This article examines the dynamics surrounding Technology Transfer Agreements and their impact on the taxes of companies.
In Ghana, an enterprise (entity) in which foreign participation is permitted is required to, after its incorporation or registration and before commencement of business operations, register with the Ghana Investment Promotion Centre (“GIPC” or “the Centre”).
The GIPC is a government agency responsible under the GIPC Act, 2013 (Act 865):
(i.) To encourage and promote investments in Ghana and
(ii.) To provide for the creation of an attractive incentive framework and a transparent, predictable and facilitating environment for investments in Ghana.
In addition to the requirement to register with the GIPC, such entities are required to register all qualifying technology transfer agreements they have signed with non-resident entities with the Centre.
What is a Technology Transfer Agreement (TTA)?

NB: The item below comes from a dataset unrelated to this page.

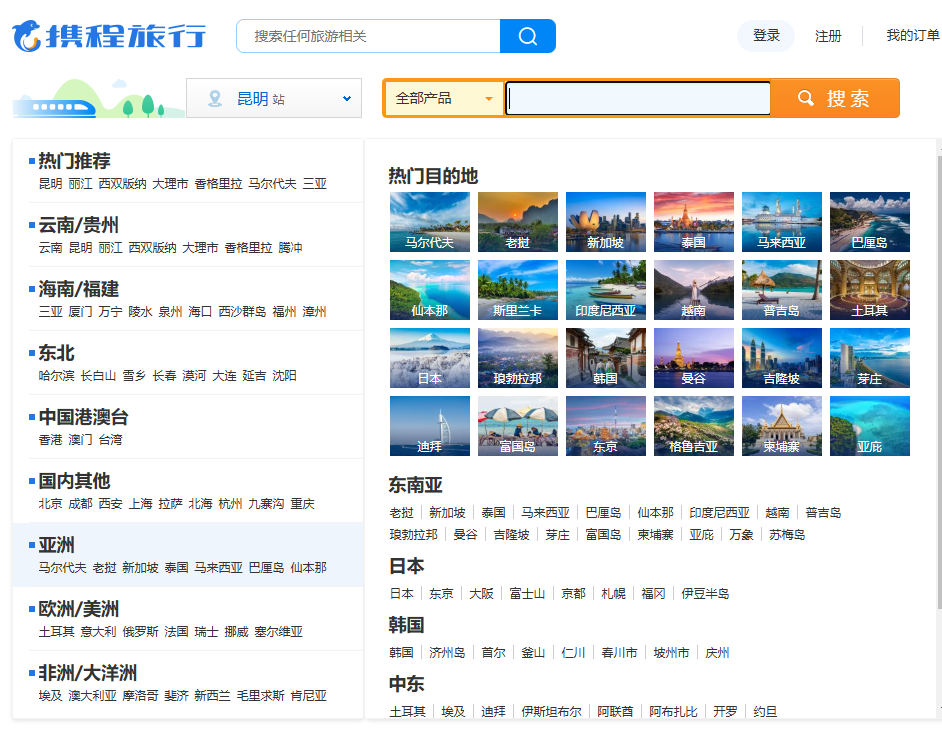Open the 马尔代夫 destination link
This screenshot has height=730, width=942.
click(429, 222)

Act 865 defines a TTA to mean an agreement with an enterprise which has a duration of not less than 18 months and which involves:
• The assignment, sale and licensing of all forms of industrial property, except trademarks, service marks and trade names when they are not part of transfer of technology;
• The provision of technical expertise in the form of feasibility studies, plans, diagrams, models, instructions, guides, formulae, basic or detailed engineering designs, specifications and equipment for training, services involving technical advisory and managerial personnel and personnel training;
• The provision of technological knowledge necessary for the installation, operation and functioning of the plant and equipment, and turnkey projects; and
• The provision of technological knowledge necessary to acquire, install and use machinery, equipment, intermediate goods or raw materials which have been acquired by purchase, lease or other means.
How TTAs impact taxation
Generally, these TTAs require a non-resident person to make services or technology available to the Ghanaian business at a price and this results in business expenses being incurred in the normal course of the business. Withholding taxes are payable on these expenses at the point of accrual or actual payment, whichever is earlier.
Based on the definition of a TTA, withholding tax rates are generally 20 per cent in the absence of a Double Tax Agreement.

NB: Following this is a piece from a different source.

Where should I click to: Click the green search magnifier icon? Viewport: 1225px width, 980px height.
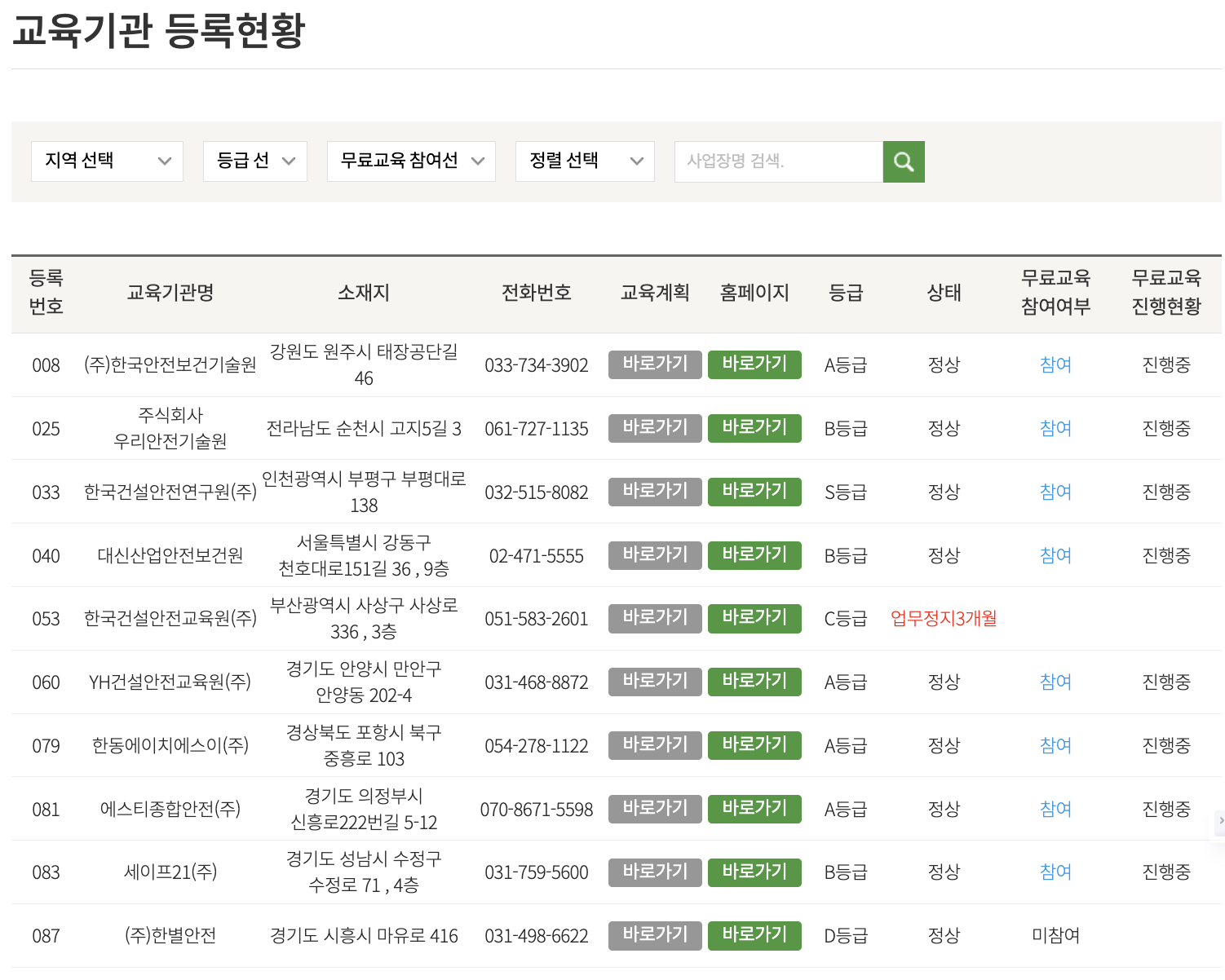[x=904, y=161]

In addition to the withholding tax obligation, where these expenses are determined to be wholly, exclusively and necessarily incurred in generating business profit, they are fully deducted when calculating the tax profit for the year.
While full deductibility of expenses was taken for granted, recently a number of tax audits have challenged that position by disallowing such TTA expenses for the reason that the TTAs were not registered with the GIPC. The criteria for deductibility is based on the provisions of the Income Tax Act, 2015 (Act 896) and its associated regulations.
Therefore, on the assumption that the criteria is met, such expenses should ordinarily be allowed. However, there seems to be the practice developing where failure to register such agreements will compel the tax authorities to treat the expenses as though they had not been incurred, hence making the taxpayer pay the applicable taxes on the expenses it had previously deducted.
In a recent ruling, the High Court in Accra agreed with the tax authorities that such expenses incurred on TTAs not registered with the GIPC are not tax deductible as they were unenforceable.
It seems that these conclusions reached by the tax authority have come to stay unless the decision of the High Court is successfully appealed. Given the magnitude of the decision, it is advised that the tax laws should be expressly amended to include a provision that disallows payments made on account of illegal or unenforceable contracts.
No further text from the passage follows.